### Description of the task
In the records below, begin at the line containing "Given: Click United" and end at the line containing "1000x559 pixels."; quote every line in that span exactly, including both boundary lines, and no others.

### Source data
┌──

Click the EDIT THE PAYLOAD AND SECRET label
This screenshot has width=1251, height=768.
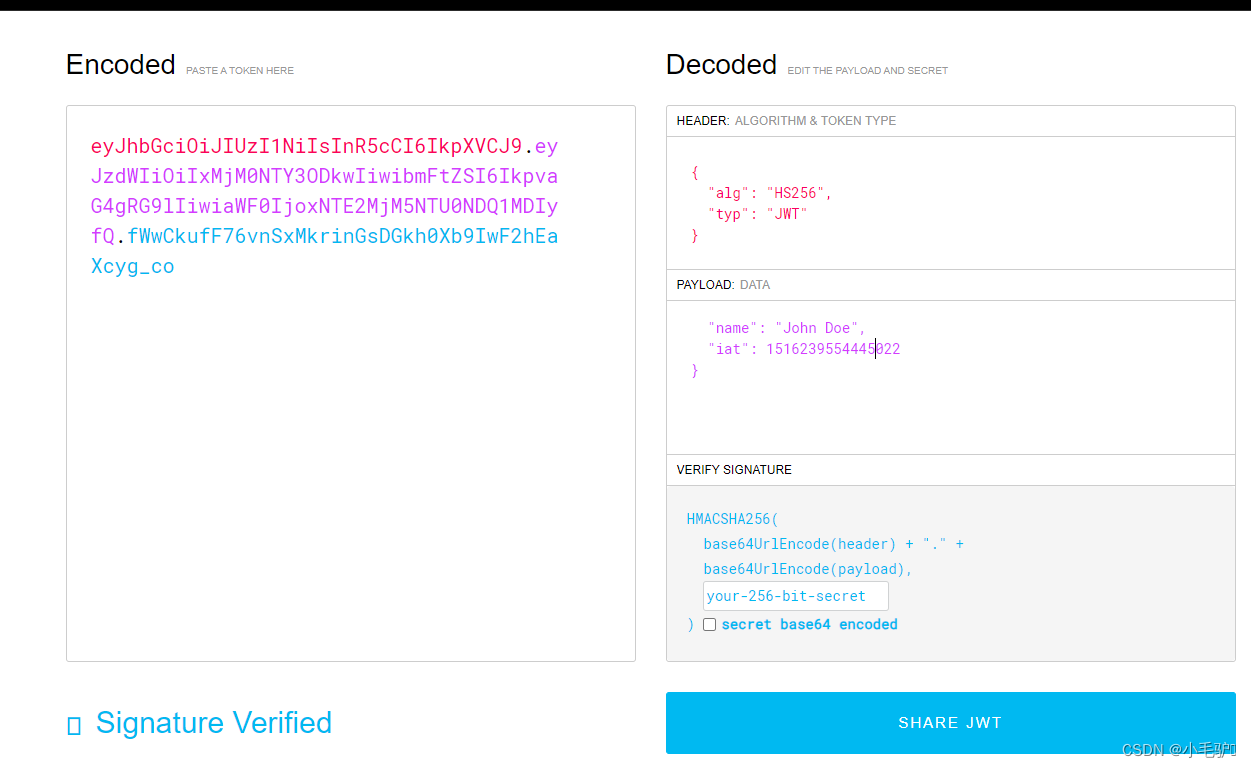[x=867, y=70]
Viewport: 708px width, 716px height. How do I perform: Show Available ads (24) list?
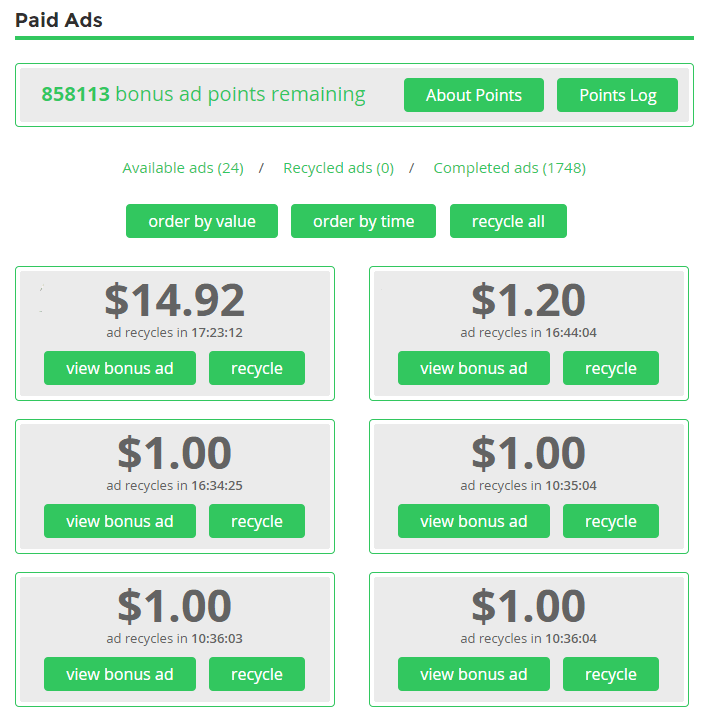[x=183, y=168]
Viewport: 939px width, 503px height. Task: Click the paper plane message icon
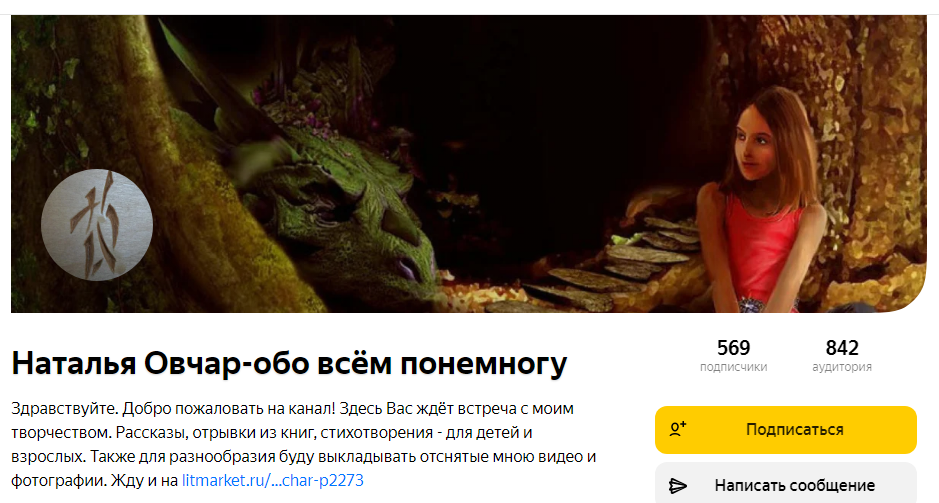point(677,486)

└──
┌──

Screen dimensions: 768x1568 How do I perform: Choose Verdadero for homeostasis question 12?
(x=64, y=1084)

└──
┌──

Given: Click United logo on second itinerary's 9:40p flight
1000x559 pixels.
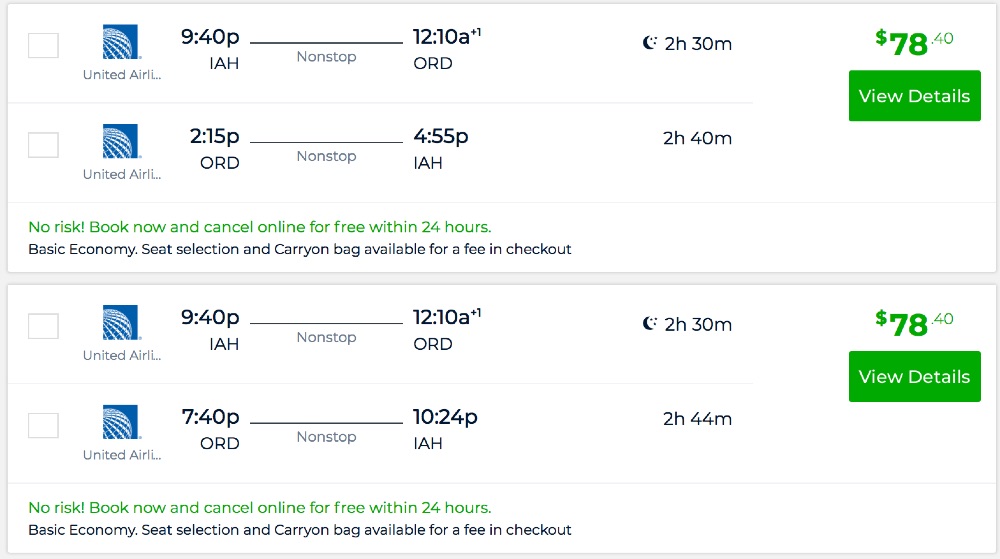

└──

### Output for this task
Given: Click United logo on second itinerary's 9:40p flight
1000x559 pixels.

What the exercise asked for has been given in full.